For the last two or three years, I’ve had full intentions of sending out Valentines and each year, regrettably, the holiday creeps up too quickly and I simply run out of time. This year I was determined to get it done and pretty pink frosted sugar cookies seemed too enticing to pass up. My mom and I made sugar cookies for Christmas and Valentine’s Day or Easter almost every year growing up and since I’ve been feeling a little homesick lately, I decided that using her recipe would be just the tasty pick-me-up I’ve needed.
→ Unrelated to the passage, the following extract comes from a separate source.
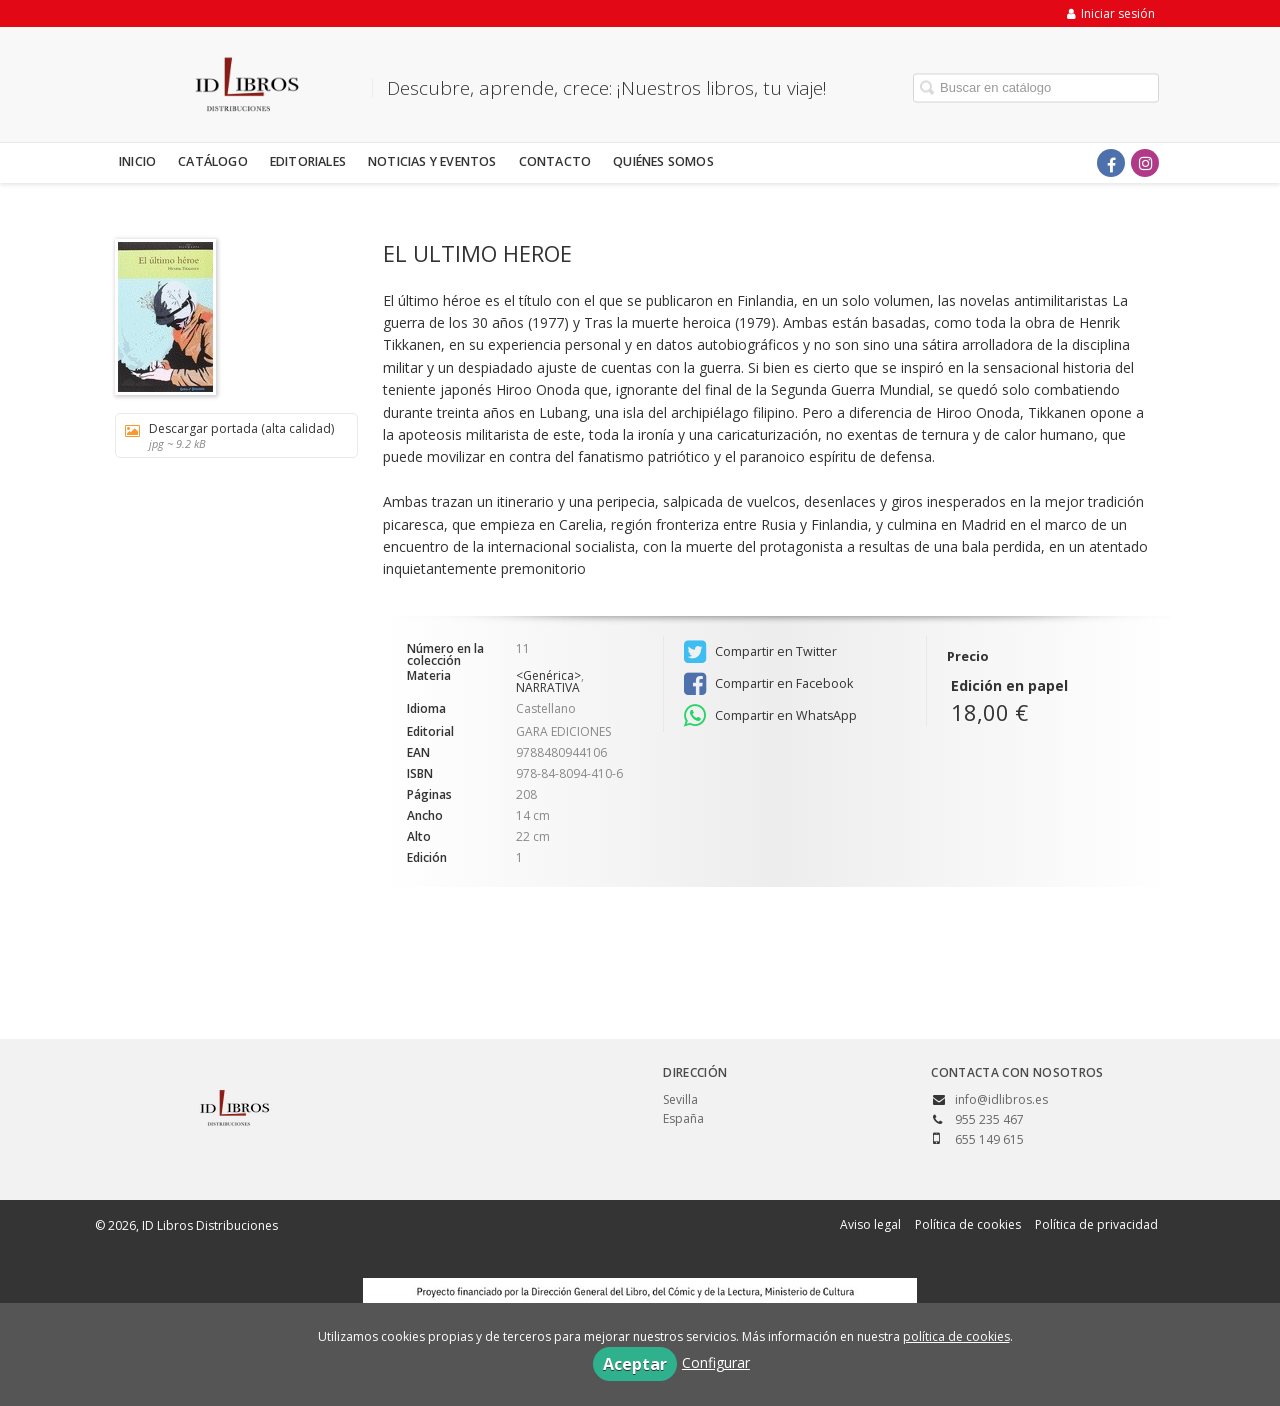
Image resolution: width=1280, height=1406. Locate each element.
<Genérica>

They turned out just as good as I remembered so I thought I’d share the love <3
Ingredients
4 cups flour
1 ¼ teaspoon baking powder
1 teaspoon baking soda
¾ teaspoon salt
¾ teaspoon nutmeg
1 cup butter
1 ½ cup sugar
2 teaspoons vanilla extract
2 eggs
¾ cup sour cream
Directions
Mix flour with the next four ingredients
In a separate mixing bowl, cream butter until smooth
Add sugar to butter, creaming well
Stir in vanilla
Beat in eggs until fluffy
Add flour mixture, alternating with sour cream in 2-3 parts
Mix until dough is consistent
Cover and chill for at least an hour (but I chilled overnight)
Preheat oven to 450, roll dough ¼” thick and cut with desired cookie cutters
Bake on cookie sheet for 5-8 minutes
Wait for cookies to cool before frosting. I used the Royal Icing recipe on this Meringue Powder package.
Let your frosting set before placing them into your Valentine bags. I used these bags with this baker’s twine and these ADORABLE Kraft Martha Stewart for Staples labels.
Pack and ship… I threw in a bottle of my favorite wine 😉 And of course, save a few for yourself! Enjoy!
Oh, Meg, these make me hungry and bring back LOTS of good memories~ Maybe we can make Easter sugar cookies when I get there? Shall I bring my Easter cookie cutters??? Fun!